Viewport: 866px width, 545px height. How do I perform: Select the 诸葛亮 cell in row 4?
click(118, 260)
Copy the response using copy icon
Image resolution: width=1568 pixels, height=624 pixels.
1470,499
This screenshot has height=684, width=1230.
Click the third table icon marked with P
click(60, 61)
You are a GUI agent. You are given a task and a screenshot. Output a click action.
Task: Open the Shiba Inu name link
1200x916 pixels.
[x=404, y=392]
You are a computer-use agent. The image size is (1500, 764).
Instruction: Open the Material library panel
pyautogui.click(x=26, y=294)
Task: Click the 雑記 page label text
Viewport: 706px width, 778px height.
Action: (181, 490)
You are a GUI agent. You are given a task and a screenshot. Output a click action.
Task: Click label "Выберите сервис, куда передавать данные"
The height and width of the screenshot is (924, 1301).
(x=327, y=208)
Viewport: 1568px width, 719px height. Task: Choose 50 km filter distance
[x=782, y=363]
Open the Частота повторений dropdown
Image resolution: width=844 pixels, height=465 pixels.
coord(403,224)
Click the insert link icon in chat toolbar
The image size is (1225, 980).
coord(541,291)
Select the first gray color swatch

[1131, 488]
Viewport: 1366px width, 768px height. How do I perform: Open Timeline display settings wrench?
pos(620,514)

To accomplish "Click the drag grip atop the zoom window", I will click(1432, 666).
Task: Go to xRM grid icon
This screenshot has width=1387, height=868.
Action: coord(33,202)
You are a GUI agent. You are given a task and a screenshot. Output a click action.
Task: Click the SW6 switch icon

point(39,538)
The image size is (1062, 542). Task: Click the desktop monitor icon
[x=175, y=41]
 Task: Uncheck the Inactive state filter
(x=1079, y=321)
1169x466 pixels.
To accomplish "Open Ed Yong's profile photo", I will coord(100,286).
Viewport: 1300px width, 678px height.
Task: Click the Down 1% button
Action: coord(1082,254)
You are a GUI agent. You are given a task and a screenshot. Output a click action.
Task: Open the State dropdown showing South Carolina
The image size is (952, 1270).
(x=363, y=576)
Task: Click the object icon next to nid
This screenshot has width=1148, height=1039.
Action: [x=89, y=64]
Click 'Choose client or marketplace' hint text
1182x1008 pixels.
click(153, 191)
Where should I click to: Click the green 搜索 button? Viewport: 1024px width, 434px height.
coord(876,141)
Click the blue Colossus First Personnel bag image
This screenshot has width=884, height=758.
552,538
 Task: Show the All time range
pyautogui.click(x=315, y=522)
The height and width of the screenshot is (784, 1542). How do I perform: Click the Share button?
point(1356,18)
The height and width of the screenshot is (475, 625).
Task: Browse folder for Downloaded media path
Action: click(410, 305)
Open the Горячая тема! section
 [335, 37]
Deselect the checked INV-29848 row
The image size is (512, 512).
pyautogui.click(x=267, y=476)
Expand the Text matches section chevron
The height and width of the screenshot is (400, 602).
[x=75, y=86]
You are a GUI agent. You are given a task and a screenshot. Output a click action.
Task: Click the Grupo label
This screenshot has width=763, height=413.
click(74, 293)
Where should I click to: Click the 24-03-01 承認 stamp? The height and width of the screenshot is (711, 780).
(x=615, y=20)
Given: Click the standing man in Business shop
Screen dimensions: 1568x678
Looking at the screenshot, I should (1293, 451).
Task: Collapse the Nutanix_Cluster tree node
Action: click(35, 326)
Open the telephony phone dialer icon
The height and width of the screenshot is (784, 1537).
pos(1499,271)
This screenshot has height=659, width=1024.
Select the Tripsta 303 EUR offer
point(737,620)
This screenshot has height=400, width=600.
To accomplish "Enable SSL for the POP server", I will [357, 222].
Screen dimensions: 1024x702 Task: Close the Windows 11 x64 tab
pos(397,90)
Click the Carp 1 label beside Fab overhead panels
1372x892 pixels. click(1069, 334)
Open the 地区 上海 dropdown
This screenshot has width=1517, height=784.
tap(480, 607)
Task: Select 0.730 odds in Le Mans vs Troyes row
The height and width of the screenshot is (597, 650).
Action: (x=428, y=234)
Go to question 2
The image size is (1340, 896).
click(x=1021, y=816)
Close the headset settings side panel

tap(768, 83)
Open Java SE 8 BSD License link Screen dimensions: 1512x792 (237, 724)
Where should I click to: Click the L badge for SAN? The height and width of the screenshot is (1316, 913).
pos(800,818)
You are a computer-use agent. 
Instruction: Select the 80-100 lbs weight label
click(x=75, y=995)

# [Problem details]
Give the listing above as a JSON list of strings, one string per line, with blank lines left out.

# [Result for this exercise]
[
  "Viewport: 866px width, 545px height. How do I perform: Select the 诸葛亮 cell in row 4?",
  "click(118, 260)",
  "Copy the response using copy icon",
  "Image resolution: width=1568 pixels, height=624 pixels.",
  "1470,499",
  "This screenshot has height=684, width=1230.",
  "Click the third table icon marked with P",
  "click(60, 61)",
  "You are a GUI agent. You are given a task and a screenshot. Output a click action.",
  "Task: Open the Shiba Inu name link",
  "1200x916 pixels.",
  "[x=404, y=392]",
  "You are a computer-use agent. The image size is (1500, 764).",
  "Instruction: Open the Material library panel",
  "pyautogui.click(x=26, y=294)",
  "Task: Click the 雑記 page label text",
  "Viewport: 706px width, 778px height.",
  "Action: (181, 490)",
  "You are a GUI agent. You are given a task and a screenshot. Output a click action.",
  "Task: Click label \"Выберите сервис, куда передавать данные\"",
  "The height and width of the screenshot is (924, 1301).",
  "(x=327, y=208)",
  "Viewport: 1568px width, 719px height. Task: Choose 50 km filter distance",
  "[x=782, y=363]",
  "Open the Частота повторений dropdown",
  "Image resolution: width=844 pixels, height=465 pixels.",
  "coord(403,224)",
  "Click the insert link icon in chat toolbar",
  "The image size is (1225, 980).",
  "coord(541,291)",
  "Select the first gray color swatch",
  "[1131, 488]",
  "Viewport: 1366px width, 768px height. How do I perform: Open Timeline display settings wrench?",
  "pos(620,514)",
  "To accomplish \"Click the drag grip atop the zoom window\", I will click(1432, 666).",
  "Task: Go to xRM grid icon",
  "This screenshot has width=1387, height=868.",
  "Action: coord(33,202)",
  "You are a GUI agent. You are given a task and a screenshot. Output a click action.",
  "Task: Click the SW6 switch icon",
  "point(39,538)",
  "The image size is (1062, 542). Task: Click the desktop monitor icon",
  "[x=175, y=41]",
  " Task: Uncheck the Inactive state filter",
  "(x=1079, y=321)",
  "1169x466 pixels.",
  "To accomplish \"Open Ed Yong's profile photo\", I will coord(100,286).",
  "Viewport: 1300px width, 678px height.",
  "Task: Click the Down 1% button",
  "Action: coord(1082,254)",
  "You are a GUI agent. You are given a task and a screenshot. Output a click action.",
  "Task: Open the State dropdown showing South Carolina",
  "The image size is (952, 1270).",
  "(x=363, y=576)",
  "Task: Click the object icon next to nid",
  "This screenshot has width=1148, height=1039.",
  "Action: [x=89, y=64]",
  "Click 'Choose client or marketplace' hint text",
  "1182x1008 pixels.",
  "click(153, 191)",
  "Where should I click to: Click the green 搜索 button? Viewport: 1024px width, 434px height.",
  "coord(876,141)",
  "Click the blue Colossus First Personnel bag image",
  "This screenshot has width=884, height=758.",
  "552,538",
  " Task: Show the All time range",
  "pyautogui.click(x=315, y=522)",
  "The height and width of the screenshot is (784, 1542). How do I perform: Click the Share button?",
  "point(1356,18)",
  "The height and width of the screenshot is (475, 625).",
  "Task: Browse folder for Downloaded media path",
  "Action: click(410, 305)",
  "Open the Горячая тема! section",
  " [335, 37]",
  "Deselect the checked INV-29848 row",
  "The image size is (512, 512).",
  "pyautogui.click(x=267, y=476)",
  "Expand the Text matches section chevron",
  "The height and width of the screenshot is (400, 602).",
  "[x=75, y=86]",
  "You are a GUI agent. You are given a task and a screenshot. Output a click action.",
  "Task: Click the Grupo label",
  "This screenshot has width=763, height=413.",
  "click(74, 293)",
  "Where should I click to: Click the 24-03-01 承認 stamp? The height and width of the screenshot is (711, 780).",
  "(x=615, y=20)",
  "Given: Click the standing man in Business shop",
  "Screen dimensions: 1568x678",
  "Looking at the screenshot, I should (1293, 451).",
  "Task: Collapse the Nutanix_Cluster tree node",
  "Action: click(35, 326)",
  "Open the telephony phone dialer icon",
  "The height and width of the screenshot is (784, 1537).",
  "pos(1499,271)",
  "This screenshot has height=659, width=1024.",
  "Select the Tripsta 303 EUR offer",
  "point(737,620)",
  "This screenshot has height=400, width=600.",
  "To accomplish \"Enable SSL for the POP server\", I will [357, 222].",
  "Screen dimensions: 1024x702 Task: Close the Windows 11 x64 tab",
  "pos(397,90)",
  "Click the Carp 1 label beside Fab overhead panels",
  "1372x892 pixels. click(1069, 334)",
  "Open the 地区 上海 dropdown",
  "This screenshot has width=1517, height=784.",
  "tap(480, 607)",
  "Task: Select 0.730 odds in Le Mans vs Troyes row",
  "The height and width of the screenshot is (597, 650).",
  "Action: (x=428, y=234)",
  "Go to question 2",
  "The image size is (1340, 896).",
  "click(x=1021, y=816)",
  "Close the headset settings side panel",
  "tap(768, 83)",
  "Open Java SE 8 BSD License link Screen dimensions: 1512x792 (237, 724)",
  "Where should I click to: Click the L badge for SAN? The height and width of the screenshot is (1316, 913).",
  "pos(800,818)",
  "You are a computer-use agent. ",
  "Instruction: Select the 80-100 lbs weight label",
  "click(x=75, y=995)"
]